Overall, selling, general and administrative expenses increased 8.8% to $36.1 million for the three months ended September 30, 2003 from $33.2 million for the corresponding 2002 period. As a percentage of net revenues, selling, general and administrative expenses increased to 15.6% for the three months ended September 30, 2003 from 15.0% for the corresponding 2002 period.
Depreciation and amortization increased 9.0% to $11.3 million or 4.9% of net revenues for the three months ended September 30, 2003 from $10.3 million or 4.7% of net revenues for the corresponding 2002 period.
Income from operations increased 19.8% to $29.8 million or 12.8% of net revenues for the three months ended September 30, 2003 from $24.9 million or 11.3% of net revenues for the corresponding 2002 period. Income from operations from Covance's early development segment increased $4.9 million or 26.8% to $23.1 million or 22.0% of net revenues for the three months ended September 30, 2003 from $18.2 million or 19.4% of net revenues for the corresponding 2002 period, primarily driven by strong profitability in global toxicology, global chemistry and global Phase I services. Income from operations from Covance's late-stage development segment increased $0.6 million or 3.5% to $18.8 million or 14.8% of net revenues for the three months ended September 30, 2003 from $18.2 million or 14.3% of net revenues for the corresponding 2002 period, primarily driven by strong margins in our central laboratory services, partially offset by continued softness in our Phase IV services. Corporate expenses increased $0.6 million to $12.1 million or 5.2% of net revenues for the three months ended September 30, 2003 from $11.5 million or 5.2% of net revenues for the three months ended September 30, 2002.
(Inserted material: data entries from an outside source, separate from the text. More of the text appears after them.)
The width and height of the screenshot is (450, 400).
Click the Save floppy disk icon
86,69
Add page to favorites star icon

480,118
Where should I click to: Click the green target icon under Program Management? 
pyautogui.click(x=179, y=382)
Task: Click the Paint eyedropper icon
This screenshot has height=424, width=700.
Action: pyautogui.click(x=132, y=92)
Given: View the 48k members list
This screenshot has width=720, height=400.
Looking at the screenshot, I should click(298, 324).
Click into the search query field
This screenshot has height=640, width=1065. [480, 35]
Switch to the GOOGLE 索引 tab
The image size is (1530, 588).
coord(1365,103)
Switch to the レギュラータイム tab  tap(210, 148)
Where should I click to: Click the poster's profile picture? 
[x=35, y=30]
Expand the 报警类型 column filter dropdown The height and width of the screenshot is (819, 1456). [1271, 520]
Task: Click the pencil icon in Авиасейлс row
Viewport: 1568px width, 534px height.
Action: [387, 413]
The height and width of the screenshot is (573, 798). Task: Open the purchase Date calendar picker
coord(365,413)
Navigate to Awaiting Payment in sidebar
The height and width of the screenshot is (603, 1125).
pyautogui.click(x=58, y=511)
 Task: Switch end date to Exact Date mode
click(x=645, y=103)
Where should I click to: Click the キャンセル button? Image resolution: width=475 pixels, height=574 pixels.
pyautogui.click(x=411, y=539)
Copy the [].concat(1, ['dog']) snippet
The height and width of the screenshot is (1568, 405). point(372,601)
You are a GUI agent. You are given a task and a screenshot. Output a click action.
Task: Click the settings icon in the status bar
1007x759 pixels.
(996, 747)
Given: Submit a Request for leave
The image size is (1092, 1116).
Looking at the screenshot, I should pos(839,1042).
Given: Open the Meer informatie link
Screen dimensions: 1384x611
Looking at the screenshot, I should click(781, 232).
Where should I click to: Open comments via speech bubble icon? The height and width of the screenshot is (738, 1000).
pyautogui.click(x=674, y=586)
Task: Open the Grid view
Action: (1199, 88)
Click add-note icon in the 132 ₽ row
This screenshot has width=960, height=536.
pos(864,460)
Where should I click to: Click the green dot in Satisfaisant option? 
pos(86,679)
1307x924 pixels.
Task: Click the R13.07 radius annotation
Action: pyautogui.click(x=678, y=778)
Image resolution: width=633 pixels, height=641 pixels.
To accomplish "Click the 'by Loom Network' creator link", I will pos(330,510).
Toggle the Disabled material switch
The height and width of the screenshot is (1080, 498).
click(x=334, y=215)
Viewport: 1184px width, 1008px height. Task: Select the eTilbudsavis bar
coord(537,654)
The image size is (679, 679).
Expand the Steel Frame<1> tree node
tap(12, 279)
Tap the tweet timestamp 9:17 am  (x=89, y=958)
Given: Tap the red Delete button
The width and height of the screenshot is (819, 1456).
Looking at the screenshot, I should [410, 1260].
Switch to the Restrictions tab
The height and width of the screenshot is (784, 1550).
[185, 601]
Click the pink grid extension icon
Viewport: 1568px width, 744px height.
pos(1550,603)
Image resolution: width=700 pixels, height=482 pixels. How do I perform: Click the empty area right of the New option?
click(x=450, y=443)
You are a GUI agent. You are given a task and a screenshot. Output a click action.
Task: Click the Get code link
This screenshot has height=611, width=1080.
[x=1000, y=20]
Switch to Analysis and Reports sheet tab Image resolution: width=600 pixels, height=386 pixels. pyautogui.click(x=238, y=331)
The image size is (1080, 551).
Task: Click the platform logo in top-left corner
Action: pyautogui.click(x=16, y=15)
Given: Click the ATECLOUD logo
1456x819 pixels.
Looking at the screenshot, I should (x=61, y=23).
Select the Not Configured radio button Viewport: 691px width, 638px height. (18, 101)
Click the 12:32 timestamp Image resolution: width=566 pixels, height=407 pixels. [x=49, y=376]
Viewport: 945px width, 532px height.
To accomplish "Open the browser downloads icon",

Other expense, net decreased $0.5 million to $0.3 million for the three months ended September 30, 2003 from $0.8 million for the corresponding 2002 period. The weakening of the U.S. dollar during the three months ended September 30, 2002 drove foreign exchange transaction losses totaling $0.5 million as compared to losses totaling only $0.3 million for the comparable 2003 period. Also contributing to the decrease was a $0.2 million reduction in net interest expense.
Covance's effective tax rate for the three months ended September 30, 2003 was 34.1% as compared to 9.1% for the corresponding 2002 period. Covance's 2002 effective tax rate reflects the reversal of a $6.5 million income tax reserve relating primarily to the favorable settlement of a longstanding multi-year foreign income tax audit. Excluding the effect of this adjustment, Covance's effective tax rate for the three months ended September 30, 2002 was 36.1%.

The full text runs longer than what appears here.